--- START TEXT SECTION ---

It has one positive real solution. When I go through the process for solving a quartic given on Wikipedia, or ask WolframAlpha to solve it, the result I get uses only square roots and cube roots.

Is there a way to solve this quartic that uses quartic roots?

The solution to a linear polynomial (degree 1) uses linear roots (degree $\frac{1}{1}$), the solution to a quadratic polynomial (degree 2) uses square roots (degree $\frac{1}{2}$), and the solution to a cubic polynomial (degree 3) uses cube roots (degree $\frac{1}{3}$). I want to be able to continue this pattern and find a way to write the solution to my quartic polynomial (degree 4) using quartic roots (degree $\frac{1}{4}$).

--- END TEXT SECTION ---
--- START DATASET EXTRACT ---

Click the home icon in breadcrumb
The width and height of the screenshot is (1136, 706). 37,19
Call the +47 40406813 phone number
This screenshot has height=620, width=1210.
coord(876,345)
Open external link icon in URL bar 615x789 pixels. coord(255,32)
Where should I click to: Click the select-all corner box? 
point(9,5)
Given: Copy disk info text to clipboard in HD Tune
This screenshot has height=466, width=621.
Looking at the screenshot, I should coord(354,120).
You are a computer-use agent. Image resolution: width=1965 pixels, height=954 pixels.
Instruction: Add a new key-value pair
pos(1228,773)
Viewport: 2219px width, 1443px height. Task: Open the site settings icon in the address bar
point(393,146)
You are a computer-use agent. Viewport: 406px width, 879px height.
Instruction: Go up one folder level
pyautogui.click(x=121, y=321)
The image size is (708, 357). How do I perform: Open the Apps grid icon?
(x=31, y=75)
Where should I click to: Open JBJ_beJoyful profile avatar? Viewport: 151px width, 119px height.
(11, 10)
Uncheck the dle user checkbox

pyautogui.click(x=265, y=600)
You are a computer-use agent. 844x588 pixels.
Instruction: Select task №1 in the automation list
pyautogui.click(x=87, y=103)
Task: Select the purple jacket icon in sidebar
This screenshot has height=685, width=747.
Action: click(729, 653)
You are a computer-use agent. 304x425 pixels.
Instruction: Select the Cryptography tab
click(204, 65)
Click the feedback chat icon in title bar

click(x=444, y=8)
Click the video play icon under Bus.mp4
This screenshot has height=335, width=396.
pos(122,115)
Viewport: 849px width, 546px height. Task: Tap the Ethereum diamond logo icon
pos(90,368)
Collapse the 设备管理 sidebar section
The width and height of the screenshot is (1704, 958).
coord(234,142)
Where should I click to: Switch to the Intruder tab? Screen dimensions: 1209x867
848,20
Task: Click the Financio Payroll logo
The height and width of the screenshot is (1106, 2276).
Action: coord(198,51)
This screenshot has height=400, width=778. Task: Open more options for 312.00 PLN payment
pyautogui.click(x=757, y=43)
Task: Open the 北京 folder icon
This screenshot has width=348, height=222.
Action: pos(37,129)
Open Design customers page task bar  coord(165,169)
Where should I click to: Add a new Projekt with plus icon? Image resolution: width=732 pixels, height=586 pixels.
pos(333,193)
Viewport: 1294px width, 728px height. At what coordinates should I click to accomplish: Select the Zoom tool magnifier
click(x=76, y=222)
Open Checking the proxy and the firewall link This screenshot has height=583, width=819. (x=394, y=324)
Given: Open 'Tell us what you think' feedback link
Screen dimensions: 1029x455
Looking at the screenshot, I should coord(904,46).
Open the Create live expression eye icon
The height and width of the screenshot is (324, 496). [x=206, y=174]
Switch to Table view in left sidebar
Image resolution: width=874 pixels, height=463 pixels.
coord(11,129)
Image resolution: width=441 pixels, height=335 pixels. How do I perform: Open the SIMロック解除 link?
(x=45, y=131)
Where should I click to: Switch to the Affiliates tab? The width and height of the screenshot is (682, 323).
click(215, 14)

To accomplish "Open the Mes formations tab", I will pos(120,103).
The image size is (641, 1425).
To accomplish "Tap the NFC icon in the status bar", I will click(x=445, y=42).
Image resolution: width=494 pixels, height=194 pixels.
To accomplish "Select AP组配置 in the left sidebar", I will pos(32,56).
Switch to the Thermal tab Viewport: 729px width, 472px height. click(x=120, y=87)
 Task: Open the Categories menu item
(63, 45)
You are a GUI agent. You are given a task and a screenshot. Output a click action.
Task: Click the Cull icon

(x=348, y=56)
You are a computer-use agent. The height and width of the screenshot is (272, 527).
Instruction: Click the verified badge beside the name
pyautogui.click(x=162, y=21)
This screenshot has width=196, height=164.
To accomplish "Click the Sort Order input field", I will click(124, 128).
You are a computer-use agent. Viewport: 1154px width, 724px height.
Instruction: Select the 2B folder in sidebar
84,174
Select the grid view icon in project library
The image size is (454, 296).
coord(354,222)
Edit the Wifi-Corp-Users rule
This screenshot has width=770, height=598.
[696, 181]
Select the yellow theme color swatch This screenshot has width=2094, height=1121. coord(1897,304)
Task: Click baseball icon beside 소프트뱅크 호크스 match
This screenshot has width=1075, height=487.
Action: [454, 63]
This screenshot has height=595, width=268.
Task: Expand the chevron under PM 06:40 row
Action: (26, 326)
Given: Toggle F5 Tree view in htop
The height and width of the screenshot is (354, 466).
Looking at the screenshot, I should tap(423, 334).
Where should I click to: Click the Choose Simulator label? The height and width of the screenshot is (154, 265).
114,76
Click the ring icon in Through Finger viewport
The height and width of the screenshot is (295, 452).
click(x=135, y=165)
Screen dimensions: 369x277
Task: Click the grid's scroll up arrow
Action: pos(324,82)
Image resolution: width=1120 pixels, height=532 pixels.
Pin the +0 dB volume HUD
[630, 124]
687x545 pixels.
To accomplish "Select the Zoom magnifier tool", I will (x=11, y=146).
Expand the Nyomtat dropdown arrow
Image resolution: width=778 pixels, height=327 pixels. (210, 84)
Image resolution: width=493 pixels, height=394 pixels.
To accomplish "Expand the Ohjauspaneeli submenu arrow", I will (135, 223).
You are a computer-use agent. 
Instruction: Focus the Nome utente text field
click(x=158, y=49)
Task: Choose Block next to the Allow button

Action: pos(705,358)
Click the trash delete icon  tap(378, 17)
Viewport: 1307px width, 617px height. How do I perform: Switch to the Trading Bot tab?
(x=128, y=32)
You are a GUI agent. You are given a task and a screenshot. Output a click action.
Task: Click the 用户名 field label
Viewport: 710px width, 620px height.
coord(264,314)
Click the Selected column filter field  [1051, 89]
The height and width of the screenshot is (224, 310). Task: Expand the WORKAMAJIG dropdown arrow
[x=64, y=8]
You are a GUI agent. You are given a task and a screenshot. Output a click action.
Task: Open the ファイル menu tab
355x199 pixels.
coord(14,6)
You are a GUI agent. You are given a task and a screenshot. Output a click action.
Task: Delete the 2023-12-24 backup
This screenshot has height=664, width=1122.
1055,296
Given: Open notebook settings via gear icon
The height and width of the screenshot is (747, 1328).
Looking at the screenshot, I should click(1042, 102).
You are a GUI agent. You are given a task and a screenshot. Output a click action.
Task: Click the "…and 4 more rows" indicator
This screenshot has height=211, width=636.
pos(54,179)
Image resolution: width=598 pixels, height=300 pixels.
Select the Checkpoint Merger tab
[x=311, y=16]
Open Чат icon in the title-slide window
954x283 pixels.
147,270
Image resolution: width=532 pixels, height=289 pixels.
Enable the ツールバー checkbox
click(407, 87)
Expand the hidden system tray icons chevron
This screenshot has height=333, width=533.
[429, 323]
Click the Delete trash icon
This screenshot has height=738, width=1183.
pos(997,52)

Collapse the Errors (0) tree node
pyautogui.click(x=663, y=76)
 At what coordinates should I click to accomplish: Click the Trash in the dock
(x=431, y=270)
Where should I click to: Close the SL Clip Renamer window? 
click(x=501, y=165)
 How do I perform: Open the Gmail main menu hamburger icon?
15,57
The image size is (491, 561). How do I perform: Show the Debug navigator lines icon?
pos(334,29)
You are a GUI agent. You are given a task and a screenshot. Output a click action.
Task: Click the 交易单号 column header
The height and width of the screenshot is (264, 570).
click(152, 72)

--- END DATASET EXTRACT ---

YOUR TASKS —
[1] Answer these questions about the text on the quartic:
(a) How many positive real solutions does the quartic have?
(b) Which two sources does the writer use to solve it?
(c) According to the text, what kind of root does the solution to a cubic polynomial use?
[2] Repeat the passage of the text on the quartic from "It has one positive" up to and including "and cube roots.", word for word.
The entries are not used in any of the tasks.

SOLUTIONS FOR EACH TASK —
[1]
(a) One.
(b) The process for solving a quartic given on Wikipedia, and WolframAlpha.
(c) Cube roots (degree 1/3).

[2]
It has one positive real solution. When I go through the process for solving a quartic given on Wikipedia, or ask WolframAlpha to solve it, the result I get uses only square roots and cube roots.